За стойкость и мужество, проявленные в боях на территории Восточной Пруссии, отец Евтихий уже был награжден орденом Св. Анны 3-й степени с мечами и бантом, а посмертно, в 1916 году, высшей военной наградой, — орденом Св. Георгия 4-й степени, став одним из дюжины пастырей Русской Церкви, заслуживших эту высокую воинскую награду за время Первой мировой войны.

«Случайная» же помощница батюшки Евтихия, Надежда Плевицкая, была награждена за самоотверженную работу на фронте орденом святой Анны 4-й степени. Ею награждались только за военные заслуги.

«У МЕНЯ ОДНО КРЫЛО, ДА И ТО РАНЕНО»

Прошлая мирная жизнь казалось Плевицкой удивительно далекой, «да была ли она?», а каждый новый день приносил, прежде всего, душевные страдания за убитых, раненых, за любимого.

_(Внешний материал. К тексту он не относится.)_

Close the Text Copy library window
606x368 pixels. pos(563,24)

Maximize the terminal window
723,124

Лазарет развертывался в поле. Раненых было великое множество, и врачи выбивались из сил. Однажды ночью Плевицкая поила тяжелораненых коньяком, который украла у доктора. А утром…

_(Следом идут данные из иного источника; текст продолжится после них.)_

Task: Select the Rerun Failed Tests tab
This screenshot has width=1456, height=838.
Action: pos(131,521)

«Утром солнце осветило наше неуютное убежище, и мы увидели, что спали среди мертвецов. В сарае, в закоулках, около дома, в придорожной канаве, в саду, в поле — кругом лежали павшие воины. Лежали в синих мундирах враги и в серых шинелях наши. Страшный сон наяву!

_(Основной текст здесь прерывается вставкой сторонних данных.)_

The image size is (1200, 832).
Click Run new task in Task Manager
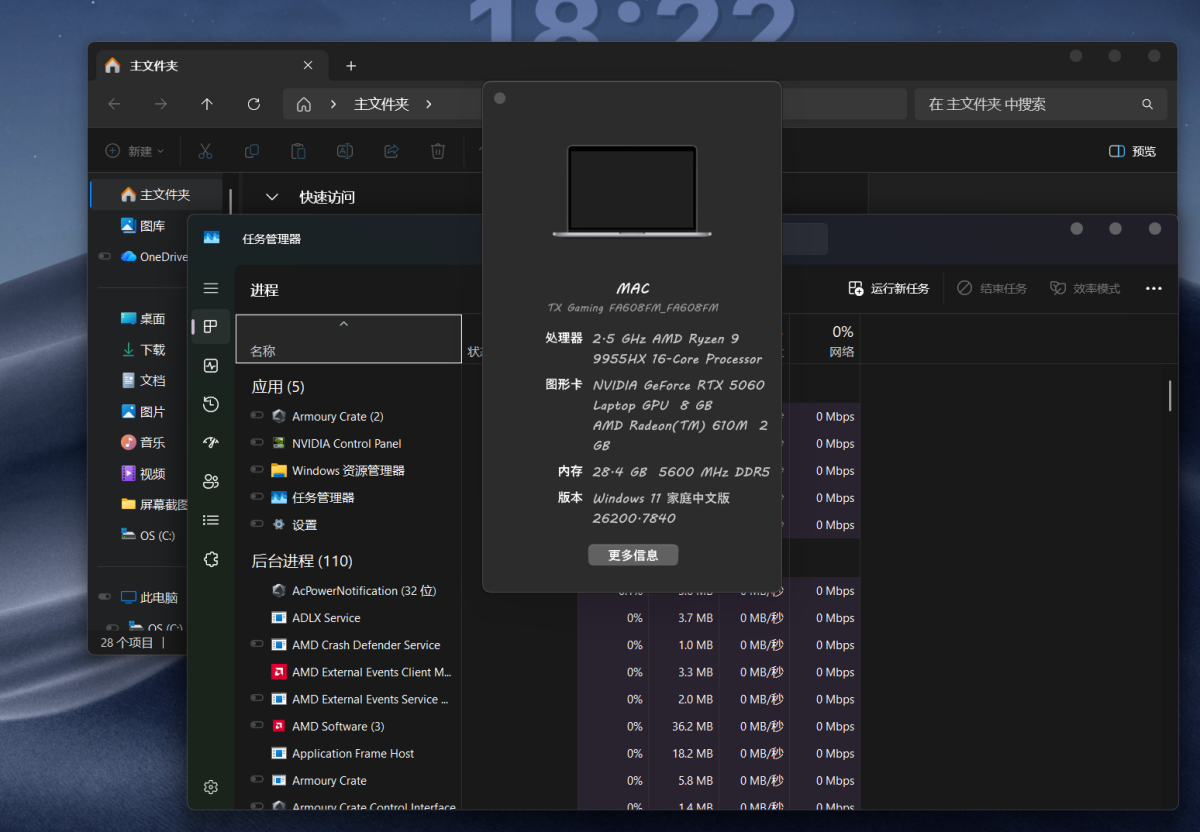coord(889,288)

Да и в страшном сне я не видела столько мертвецов: куда ни глянь, лежат синие и серые бугорки; в лощинах больше. Они ползли туда, быть может, уже раненые, от смерти, но смерть настигала их, и теперь в лощинах неподвижные бугорки.

Предо мной лежал русский солдат в опрятной и хорошей шинели. Спокойно лежал. Будто лег отдохнуть. Только череп его, снесенный снарядом, как шапка, был отброшен к плечу, точно чаша, наполненная кровью.

Чаша страдания, чаша жертвы великой.

— Пийте от нея вcи, сия есть кровь Моя, я же за вы и за многия изливаемая.

Тот, Кто сказал это, наверное, ходил между павших и плакал.

Из походного ранца солдата виднеется уголок чистого полотенца, а на нем вышито крестиком «Ваня».

Ах, Ваня, Ваня, кто вышил это ласковое слово? Не жена ли молодая, любящая? Не любящая ли рука матери вязала твои рябые, теплые чулки? Что нынешнюю ночь снилось тем, кто так заботливо собирал тебя в поход? Холодное солнце дрожит в чаше, наполненной твоей кровью. Я одна над тобой. Как бы обняли тебя, Ваня, любящие руки, провожая в невозвратный путь».

Как будто о себе писала.

Ей тоже не было суждено обнять своего суженого. В январе 1915 года она узнала, что поручик В. А. Шангин погиб: «22 января на полях сражений в Восточной Пруссии пал мой жених смертью храбрых… Свершилось самое страшное. Упала завеса железная, и свет погас в глазах». Тот год был крайне тяжелым для Плевицкой — в том же году умерла ее горячо любимая мать, Акулина Фроловна.

«Под моим окном, в густой шелковице, поет птичка, заливается. Не привет ли это с родимой стороны? Не побывала ли она теплым летичком в лесу Мороскине? И не пела ли пташечка на сиреневом кусту у могилы моей матери? Спасибо, милая певунья. Кланяюсь тебе за песни. У тебя ведь крылья быстрые — куда вздумаешь, летишь. У меня одно крыло. Одно крыло, да и то ранено».

После гибели Шангина, Плевицкая с сильным нервным расстройством отправляется в Петербург, где по совету матери Шангина Елены Ивановны проходит лечение в водолечебнице Абрамова.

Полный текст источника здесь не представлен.